Low volatility is an indication of investor complacency and results in option prices being lower as volatility is a key element in the determination of how much an option should cost. There are also other factors at work, namely, the speed at which orders can be filled thanks to electronic trading as well as automated trading. When the crash comes, it will come fast. At the first sign of a crisis, the markets will be closed automatically for a certain period before being reopened, but that will not necessarily stop the fall in prices.
This Newsletter has advised investors to avoid over-priced equities, and there is one Australian asset manager who sold all the equities in his fund and went on vacation. That stocks are overpriced has become clear to most commentators, but investors continue to buy despite low earnings. The most glaring example is Amazon that had 2016 earnings of $2.3 billion and a market capitalization of $483 billion which yields a P/E ratio of 210. The stock price was nearing $1,000.00 and recently settled at $978.00. Speculation is the reason for the high price, but what is going to happen when investors realize that the stock is not going to go to $2,000.00.
The madness of the Tesla capital valuation of $59 billion, more than Ford at $42 billion and GM at $56 billion, is apparent. The company has never shown a profit but is proficient at cash burning with a loss of $330 million in Q1. What is going to happen when GM and Ford announce production of their electrical vehicles at prices far below those of Tesla? Ford and GM have a dealer network and can service their cars. They will not wait to be forced out of business.
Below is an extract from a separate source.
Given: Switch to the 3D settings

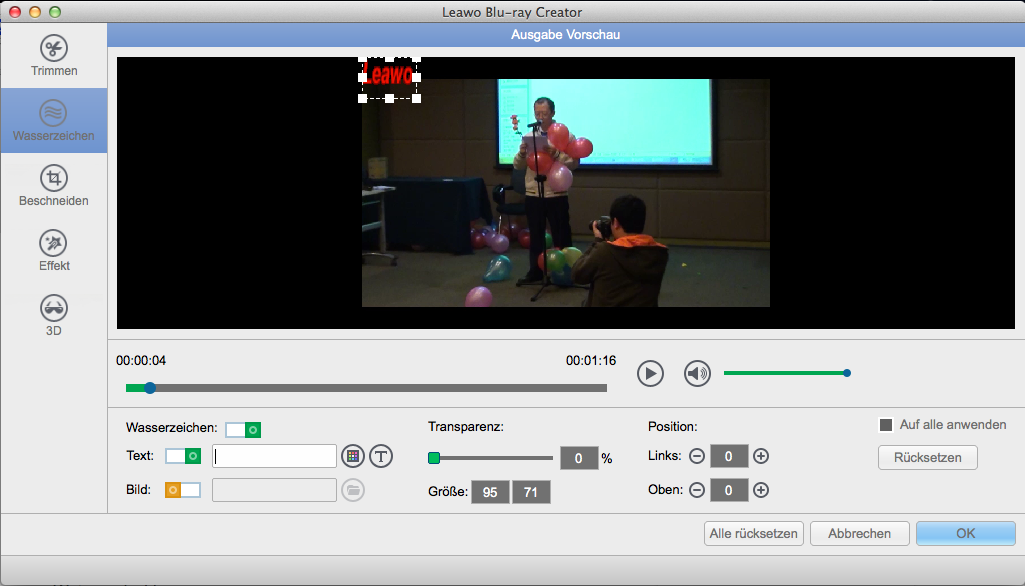Looking at the screenshot, I should [x=54, y=315].
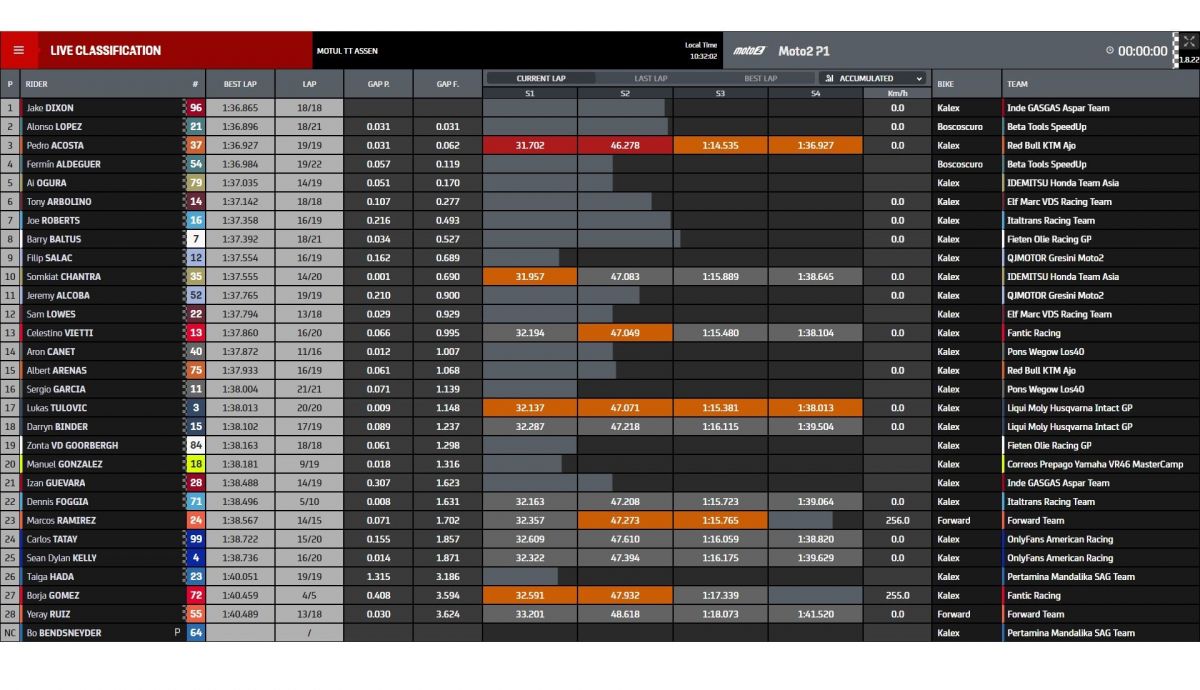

Investors can try to hedge with derivatives and buy puts. Of course the market makers selling puts assume that the market will at worst maintain its present level. But with stock prices for FANGs so high and the rest of the market marking time, the smart boys will have already taken defensive measures because, as noted above, when the market swings, it will be fast as it has been in the past. So get ready now before it is too late. Goldbugs can eat gold, and certain commodities can also be eaten, and they are ripe for the picking. Enjoy a cup of coffee before the crash.